Suppose I have the following project tree:
src
data
doc
I'd like to keep all the folders in a Git repository, published to Gitlab. But I don't want to track data
and doc
together with src
.
So I use the following strategy:
git remote add origin ADDRESS
git submodule add -b data ADDRESS data
git submodule add -b doc ADDRESS doc
It actually works fine, except when I try to replicate the repository with:
git clone --recursive ADDRESS
all objects get transmitted 3 times: both the root and data
and doc
all contain:
- origin/master
- origin/data
- origin/doc
Is there an easy way to avoid this? Just to clarify what I'd like:
- the master repository should only fetch
origin/master
, not the other two - the data submodule should only fetch
origin/data
. - the doc submodule should only fetch
origin/doc
.
Would be easy to achieve with 3 separate repositories, but that's too cumbersome, since I apply this approach for multiple projects.
UPDATE
git worktree
from this answer allows me to achieve what I want manually.
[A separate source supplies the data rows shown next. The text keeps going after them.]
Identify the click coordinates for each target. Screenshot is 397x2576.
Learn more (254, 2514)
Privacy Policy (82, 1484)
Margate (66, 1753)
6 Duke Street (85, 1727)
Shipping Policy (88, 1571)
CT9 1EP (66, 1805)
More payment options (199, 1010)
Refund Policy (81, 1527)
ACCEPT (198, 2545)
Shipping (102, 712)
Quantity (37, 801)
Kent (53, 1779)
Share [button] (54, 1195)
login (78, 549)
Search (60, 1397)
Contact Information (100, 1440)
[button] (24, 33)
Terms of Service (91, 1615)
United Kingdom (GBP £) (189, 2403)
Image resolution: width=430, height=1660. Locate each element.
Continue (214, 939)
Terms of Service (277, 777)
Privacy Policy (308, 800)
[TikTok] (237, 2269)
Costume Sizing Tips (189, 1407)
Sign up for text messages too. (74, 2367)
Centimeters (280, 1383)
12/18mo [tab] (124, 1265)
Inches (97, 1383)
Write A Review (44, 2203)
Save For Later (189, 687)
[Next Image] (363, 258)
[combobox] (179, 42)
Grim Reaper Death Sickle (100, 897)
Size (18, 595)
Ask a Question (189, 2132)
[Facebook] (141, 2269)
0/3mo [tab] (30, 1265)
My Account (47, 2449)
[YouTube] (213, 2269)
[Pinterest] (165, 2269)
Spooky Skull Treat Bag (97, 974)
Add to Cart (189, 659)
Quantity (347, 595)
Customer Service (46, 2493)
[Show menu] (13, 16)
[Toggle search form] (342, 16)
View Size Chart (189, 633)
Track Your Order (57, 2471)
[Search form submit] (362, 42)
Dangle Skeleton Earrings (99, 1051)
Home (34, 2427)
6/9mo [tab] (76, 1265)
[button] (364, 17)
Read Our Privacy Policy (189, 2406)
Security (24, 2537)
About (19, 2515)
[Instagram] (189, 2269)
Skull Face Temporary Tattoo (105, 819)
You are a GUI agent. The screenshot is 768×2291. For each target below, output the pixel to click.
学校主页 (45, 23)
But now, instead of the automatic approach (which consumes 4x bandwidth):
git clone --recursive git@foo:foo/bar.git
I have to do:
git clone git@foo:foo/bar.git
cd bar
git worktree add data origin/data
git worktree add src/notebooks origin/notebooks
git worktree add doc origin/doc
git worktree add reports origin/reports
I could automate this process with some scripts, since .gitmodules
file already contains the complete info:
[submodule "data"]
path = data
url = git@foo:foo/bar.git
branch = data
[submodule "src/notebooks"]
path = src/notebooks
url = git@foo:foo/bar.git
branch = notebooks
[submodule "doc"]
path = doc
url = git@foo:foo/bar.git
branch = doc
[submodule "reports"]
path = reports
url = git@foo:foo/bar.git
branch = reports
I wonder if there already is some standard git script or flag that handles this?